# [Texte source]
_ _ _ _ _
Woody Allen, Broadway Danny Rose (1984).png

Il y a bien des façons de vivre sa vie. Le plus sûr moyen de le faire sans souffrir serait de courir après la répétition du connu. Le problème vient de ce qu’on cherche plus souvent son contraire, tout en s’accusant de ne pas l’aimer assez, assez bien. Un désir nostalgique, un sentiment douloureux et précieux nous lie à la différence sans qu’on coure après elle, comme si l’on tenait à maintenir entre la chose désirable et notre état présent une distance. Car si l’imagination aime, au prix de grandes fatigues, projeter une infinité de situations différentes du présent, c’est pour se reposer qu’on aime mieux (se) répéter. La différence relève du désir comme la répétition tient du plaisir. On désire que demain soit différent d’aujourd’hui, il est pourtant plus agréable qu’il le répète. Même à désirer un nouveau bonheur, on préférera se complaire dans le malheur, et encore davantage à mesure qu’il se répètera. Telle est la force de la cotonneuse habitude dont Proust a décrit la présence tentaculaire. Pourtant, retarder la jouissance du désir profite à la plupart de nos facultés : à la volonté, à l’intellect, à l’amour même. Pour être exact, ce n’est pas la différence en soi qui fait grandir, c’est sa perspective et tout ce qui se passe en nous quand nous nous mettons en marche vers son horizon avantageux. Il est possible de comprendre (bien loin de Deleuze) la portée du problème posé par le chiasme

 

désir / plaisir // répétition / différence

 

à partir de la question posée par le cinéma de Woody Allen. Admirateurs et contempteurs voient bien qu’il fait chaque fois le même film. Les premiers essaient souvent de l’en excuser auprès des seconds. Il est possible de plaider autrement, en cherchant quelle sagesse se loge dans cet art répété, cet art de la répétition.
_ _ _ _ _
# [Données extraites]

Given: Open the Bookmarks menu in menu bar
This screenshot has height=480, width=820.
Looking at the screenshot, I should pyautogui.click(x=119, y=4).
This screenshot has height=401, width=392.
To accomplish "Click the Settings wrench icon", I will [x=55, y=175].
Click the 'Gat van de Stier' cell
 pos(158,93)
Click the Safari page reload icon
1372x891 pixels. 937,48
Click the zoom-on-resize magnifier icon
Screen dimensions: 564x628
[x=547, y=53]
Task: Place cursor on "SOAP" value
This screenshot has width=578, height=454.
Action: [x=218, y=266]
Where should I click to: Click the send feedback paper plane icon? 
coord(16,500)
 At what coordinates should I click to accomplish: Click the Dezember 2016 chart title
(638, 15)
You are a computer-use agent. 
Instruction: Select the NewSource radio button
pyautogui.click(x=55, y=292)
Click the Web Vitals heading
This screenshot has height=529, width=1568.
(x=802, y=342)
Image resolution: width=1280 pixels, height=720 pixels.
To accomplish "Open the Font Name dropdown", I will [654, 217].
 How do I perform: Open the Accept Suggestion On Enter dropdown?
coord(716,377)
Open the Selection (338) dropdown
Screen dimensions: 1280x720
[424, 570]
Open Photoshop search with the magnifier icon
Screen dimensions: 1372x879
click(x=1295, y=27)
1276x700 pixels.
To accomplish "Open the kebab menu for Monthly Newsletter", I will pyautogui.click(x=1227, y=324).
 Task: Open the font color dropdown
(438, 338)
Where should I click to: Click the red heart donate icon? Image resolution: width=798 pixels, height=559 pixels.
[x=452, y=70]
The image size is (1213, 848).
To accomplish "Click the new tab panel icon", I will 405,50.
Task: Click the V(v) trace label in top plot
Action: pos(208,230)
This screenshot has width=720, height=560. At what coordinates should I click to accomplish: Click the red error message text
_ _ _ _ _
# [Consigne]
Poursuivez, s'il vous plaît, le texte sur la répétition dans le cinéma de Woody Allen en reprenant juste après sa dernière phrase.

# [Réponse]
 

À l’inverse, on pense à Stanley Kubrick ; on dit de lui qu’il a renouvelé et dominé un genre à chaque opus. Mais on perçoit qu’une extrême sensibilité irrigue cette œuvre discontinue et qu’un effort technicien pour repousser les limites du cinéma la justifierait si l’on devait poser la question : qui êtes-vous, Stanley Kubrick ? — Je suis celui qui veut faire avancer le cinéma. Où Allen répondrait plutôt : je suis Woody Allen. Deux chemins possibles pour l’artiste : le premier serait guidé par l’exigence de l’art, par l’objectivité de ce qui fonctionne, ou de ce qui est beau ; le second serait tendu vers l’accomplissement d’une subjectivité qui, pour se reconnaître et se comprendre, a besoin de travailler. Allen a ceci d’américain qu’il est un grand travailleur, qu’il semble n’être capable de rien d’autre que de travailler. Il travaille beaucoup et, plus le temps passe, plus l’évidence de la répétition s’accuse dans son œuvre — elle ressemble à la série des Cathédrales de Rouen de Monet. Quelle serait sa cathédrale ? Pourquoi fait-il chaque fois le même film ?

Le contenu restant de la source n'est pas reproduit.